I sat and looked at the letter for some time, pursuing its implications. It was quite clear to me, as it might not have been to others, that Mr. Protheroe had told my parents the whole story of Octavia's existence, and of her illness, and that by this apparently chance remark my father had meant to let me know that he knew. There was nothing amazing in itself in the fact that they had found out: news reaches even Africa, and sooner or later they would have got to know. I was more surprised, in a sense, that they had remained in the dark for so long: it proved that neither Beatrice nor Clare had told on me. Beatrice's reticence did not surprise me, as it is an ineradicable family trait, but I had had my suspicions about Clare and also about various stray acquaintances whom I had glimpsed from time to time in passing cars and in cinema queues. However, it had been left to Mr. Protheroe, who had considered it honourable to inform on me.

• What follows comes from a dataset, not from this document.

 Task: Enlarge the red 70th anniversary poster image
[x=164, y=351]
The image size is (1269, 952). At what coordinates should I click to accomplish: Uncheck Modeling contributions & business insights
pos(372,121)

When I looked at the consequences of his information, I could not find it in me to regret it. For, extraordinary as it may seem, I was and am convinced that my parents decided to go to India and to refrain from revisiting England largely because they did not want to upset me and my domestic arrangements. I can see, objectively, how extraordinary it is to read such mighty meanings into what my father wrote, but nevertheless, knowing my parents, I am sure that I was right. They did not wish to cause me or themselves pain, embarrassment, or even mere inconvenience by their return, so they went to India instead. I think, too, that they wished me to understand this, or they would have gone, just gone, without mentioning Protheroe's name. His name was there to give me the terms of their departure: perhaps as the mildest of reproaches, but more
likely as an indication of the seriousness of their intent. Their behaviour seemed natural to me, for I am their child, but I have speculated endlessly about whether or not they were right. Such tact, such withdrawal, such avoidance. Such fear of causing pain, such willingness to receive and take pains. It is a morality, all right, a well-established, traditional, English morality, moreover it is my morality, whether I like it or not. But there are things in me that cannot take it, and when they have to assert themselves the result is violence, screaming, ugliness, and Lord knows what yet to come.

As a child, I used to endure any discomfort rather than cause offense. I would eat things I loathed, freeze to death in underheated sitting rooms, roast under hair dryers, drink in cafés from chipped and filthy cups, rather than offend hosts, waitresses, hairdressers. To me the pain of causing trouble was greater than anything that I myself within myself could endure. But as I grow older, I find myself changing a little. Partly it is because, with Octavia, I cannot inflict all hardship on myself alone: what I take for myself, she gets too. And so I was glad that my parents went to India; the physical comfort of their absence was greater to me than the mental disquiet of considering that they had taken so large a decision on my account. There was a time when this would not have been so; I sat at the kitchen table with the letter still open in front of me, and contemplated my growing selfishness, and thought that this was probably maturity. My parents are still children, maybe: they think that they can remain innocent. Or that is one way of looking at it. From another point of view, a more warm and fleshly point, they are perhaps as dangerous and cruel as that father in Washington Square.